In this competition we were challenged to predict the next number in a number sequence taken from the On-Line Encyclopedia of Integer Sequences (OEIS). For example, in the classic sequence [1, 1, 2, 3, 5, 8, 13, …] the model would be expected to predict 21 (I hope you got the same - Fibonacci’s Sequence). However, unlike you, the computer has little training and lacks the elasticity when it comes to the various sequences which makes this problem a very difficult one.

Data

The sequences are all taken directly from OEIS. One initial problem is that some sequences in the test set are identical. For example, if ask you what’s next in the sequence [1, 2, …] you might say 3 (linear) and your friend might say 4 (exponential). Both answers could be correct but because you don’t have enough information it is very difficult to recognise the sequence.

Models

There is a huge variet of number sequences used in this competition, and they are described by many different functions. To approach this competition I thought the best approach would be to create generalised functions which the model could try to find. These models are outlined below. Another approach, would be to try feature generation across the sequences and use these features to estimate the result, e.g. most common number, highest number, negatives. A few people tried these with some sucess.

One issue with using typical fitting models that use least squares or similar is that they are not so relevant to number sequences. This is because we are applying a continuous and approximate method to the discrete and exact problem of integer prediction. This just won’t work in most cases, especially when you have big numbers and the least squares is less likely to land you in the correct spot due to rounding (we can get away with it for smaller sequences). The issues is that least squares will minimise the distance between prediction and target, e.g. guessing 11 for 12 is better than 2 for 12 but in reality these are equally bad. I think the results could be significantly improved by using a different scoring function, though I’m not sure what this may be.
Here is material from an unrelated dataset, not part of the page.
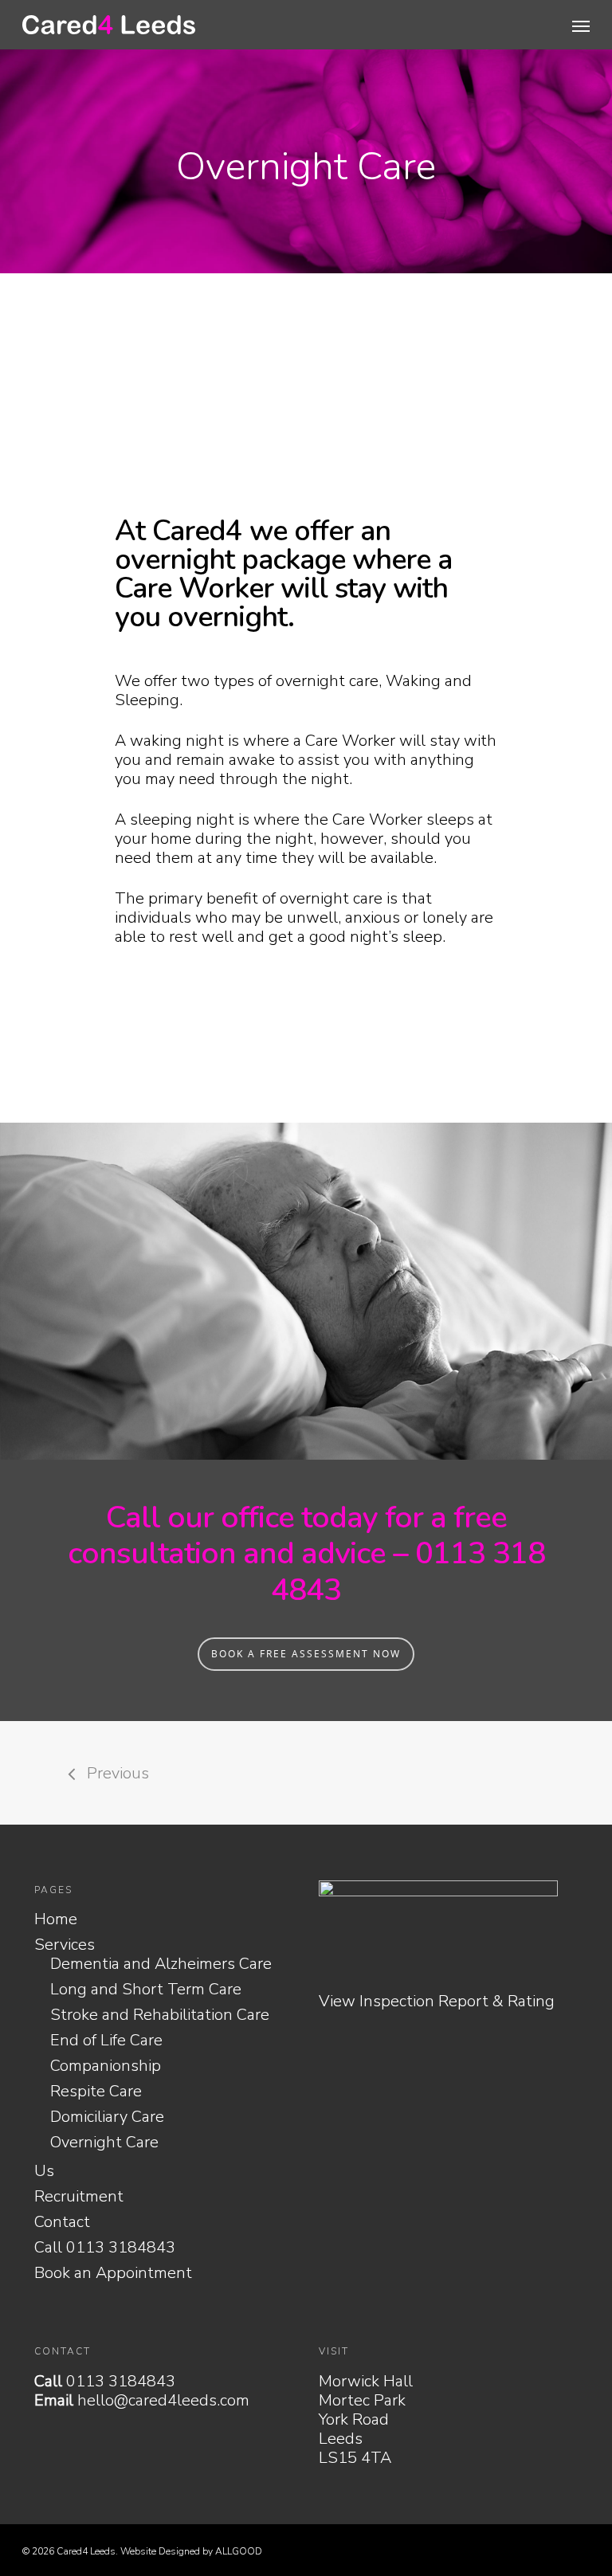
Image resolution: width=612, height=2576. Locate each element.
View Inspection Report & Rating (437, 2001)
Another layer we could add to our model is processing multiple predictions. As it stands, the return from the prediction is a real number that is rounded to the nearest integer, but the amount of rounding required could be a telling feature. For example, I predict 12.5, I’m probably way off, I predict 12.02, I have a better chance. We could calculate the results of all the functions and choose the one with the least difference from an integer. This would allow us to apply multiple functions and possibly improve results.

Linear

y = mx + c A basic linear model can be used to guess the answer. For this, we’re calculating the parameter m where x is the index and y is the sequence value. The prediction can the be found simply by multiplying m by the next indek. This should match all linear sequences correctly and has a decent chance at maching small, oscillating sequences

Linear Multivariate

y = a + bx0 + cx1 + dx2 + … Instead of keeping the sequence as one list of numbers, we can break it up into sets of smaller sequences and use these for training. By doing this, we can give the model a better chance to ‘learn’ the sequence as it trains across multiple sets. We feed in sets of numbers from the sequence, e.g. [1, 1, 2, 3], [1, 2, 3, 5], [2, 3, 5, 8] and then it learns the coefficients which best predict y. This model can accurately describe the Fibonacci sequence (c = [0, 0, 1, 1]) as well as many more complex series.

Results

I never submitted (for an unknown reason) but my model scores around 15% which puts me in the top 50% for the competition.